A second track was reopened Saturday afternoon, although it shuts down intermittently so excavators can remove nearby debris, Norfolk Southern spokesman Rudy Husband said.
“All the traffic that is supposed to be running through Pittsburgh is running through Pittsburgh,” Husband said Sunday. Norfolk Southern does not know when the third track will be cleared, he said.
The affected area “is in the middle of our main artery between the New York metropolitan area and Chicago,” Husband said.
State transportation officials estimated 500,000 to 600,000 cubic yards of debris piled up to 30 feet high on the four-lane roadway, also known as Ohio River Boulevard. An estimated 17,000 to 22,000 motorists a day use the road on the outskirts of Pittsburgh.
The railway company said its employees and a contractor worked to remove debris from two covered tracks and that Norfolk Southern will try to recoup cleanup costs and other fees from the developer.

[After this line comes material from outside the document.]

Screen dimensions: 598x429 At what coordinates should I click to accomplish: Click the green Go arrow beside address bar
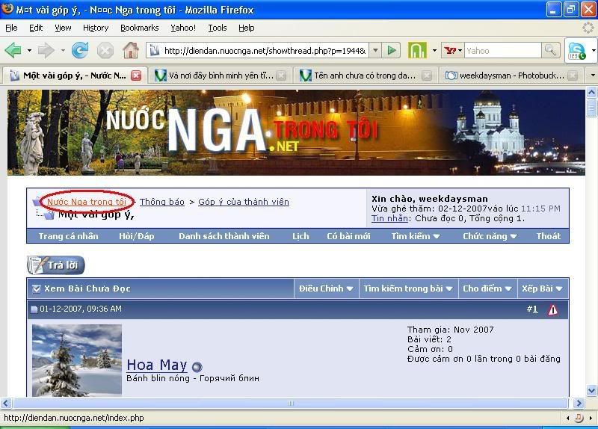click(x=391, y=50)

Husband said he did not know how much the landslide cost the company. Norfolk Southern had to detour trains to other lines or to tracks owned by other railroads, he said.
Kilbuck police Chief Randy Ellison said the developers agreed to pay for any costs related to the cleanup.
The developer and Pennsylvania Department of Transportation officials on Friday released a timetable that called for Route 65 to reopen by Oct. 7.
The hillside needs to be secured to prevent another landslide, PennDOT spokesman Jim Struzzi said.
This is the second landslide at the site this year.
State regulators suspended the shopping complex’s construction permit until the roadway is cleared.
Opponents of a planned Wal-Mart Supercenter on the site have argued the state should not have issued the project a highway occupancy permit. They said the project will increase traffic and accidents, lower property values and cause environmental problems.